Did you know that computers contain hazardous levels of lead as well as other dangerous heavy metals? Electronics contain heavy metals, and Cathode Ray Tubes (CRTs) found in computer monitors and televisions may contain up to 8 lbs of hazardous lead. But what happens to your computer after you take it for recycling?

There has been a lot of press about how electronics are shipped overseas, where labor is cheap and environmental and safety regulations are weak or non-existent. In extreme cases, electronic discards are left in ditches and generally contaminate and pollute the air and water of developing nations. However, in San Mateo County, an effort has been made to collect the electronics and to ensure that they are dismantled and recycled properly within California. HMR is an international company that turns high-tech "junk" into marketable commodities, extending the life of electronics and keeping them from becoming problems in the landfill. HMR's Sacramento facility handles some of the electronic waste generated in the Bay Area.

The recycling process for CRTs begins on a disassembly line. Workers remove the recyclable plastic or wooden case, metal chassis, yoke, PC board, wire and metal strap from the CRT. These materials are all sorted for individual commodity sales. The resulting CRT is a whole glass tube (impregnated with lead) with an internal metal frame. The CRTs are then loaded onto a conveyor system that leads into the CRT crusher. HMR built the CRT crusher in a transportable shipping container. This self-contained unit allows for easy transportation, total weather protection, dust containment and complete air filtration. The crusher can process 100-150 CRTs per hour, or over 15 tons per day. Once the CRTs enter the crusher, they drop into a rotating hammer mill. The hammers hit the glass, causing the CRT to implode into pieces of glass and metal. A magnet pulls metal from the mix, and a screen is used to sift the glass to produce the desired size. Metals and crushed glass are separately discharged from the bottom of the system into commodity containers for shipment. The lead-contaminated glass is shipped to a primary lead smelter in Missouri. The smelter uses the glass as a fluxing agent in the processing of raw lead ore. The lead from the glass becomes part of their end product, which is then sold to be used in the manufacture of products such as new CRTs, x-ray shielding, bullets and batteries.
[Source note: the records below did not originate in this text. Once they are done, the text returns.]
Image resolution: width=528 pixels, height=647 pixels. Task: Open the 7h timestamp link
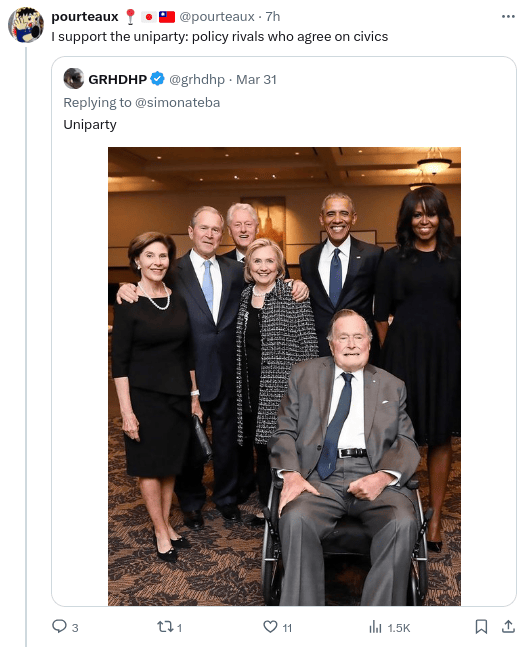click(273, 17)
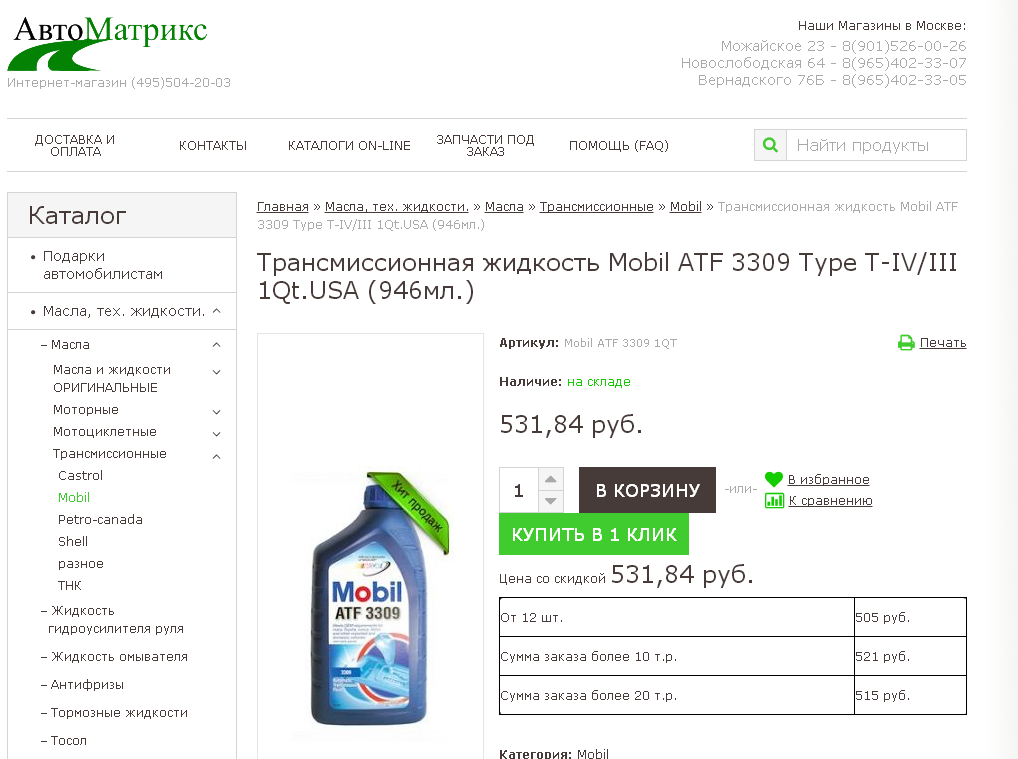Collapse the Масла, тех. жидкости category
The image size is (1018, 759).
pos(217,311)
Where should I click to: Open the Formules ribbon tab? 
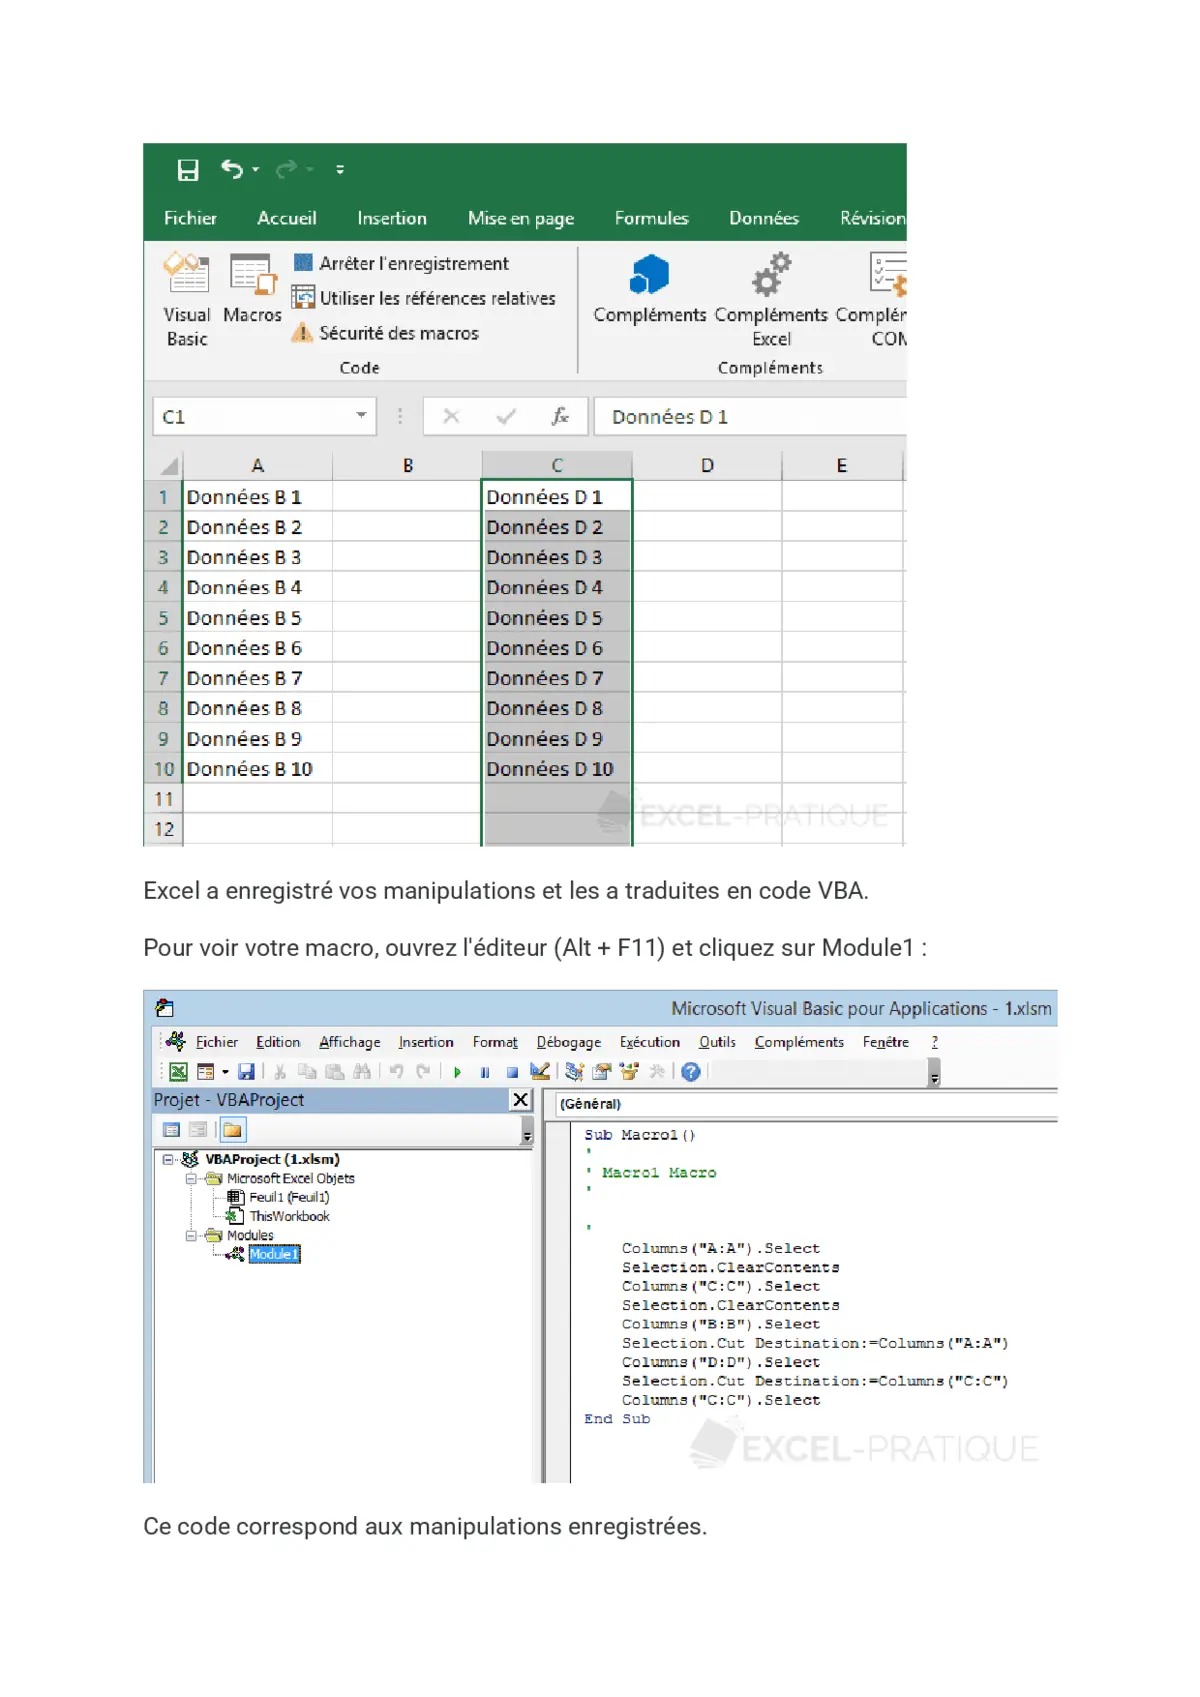[x=651, y=218]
HMR sells virtually all materials from electronics to recyclers. Circuit boards are eventually ground up and smelted. The gasses from this process are captured and the resulting metals; lead, tin, gold, and palladium are sold as commodities. Plastics are grouped by and baled by color and sold to plastics recyclers. Steel is sold to a local metal recycler, and wood from older television cabinets is chipped for use as biofuel. With analysts estimating that more than 6,000 computers become obsolete in California every day, the challenge of keeping them out of the landfill continues to grow in magnitude. Fortunately, HMR achieves a nearly 100% diversion rate, utilizing only a small 3-yard bin for landfill-bound trash from their 137,000 square foot facility.

HMR Sacramento opened in March 2002 and has processed over 6.5 million lbs of electronics, the vast majority of which comes from the Bay Area, according to Russ Caswell, General Manager of the facility. All products that arrive in Sacramento are assumed to be obsolete and non-functional, so they are disassembled for recycling. However, some other HMR facilities will evaluate products for marketability. If they are usable, HMR generally remarkets them in the Philippines, where 233 Mhz and faster computers still hold some value (Pentium-3 PCs and newer computers can be remarketed locally). HMR also has processing facilities in the Philippines to demanufacture the truly "ancient" (slower than 233 Mhz) equipment.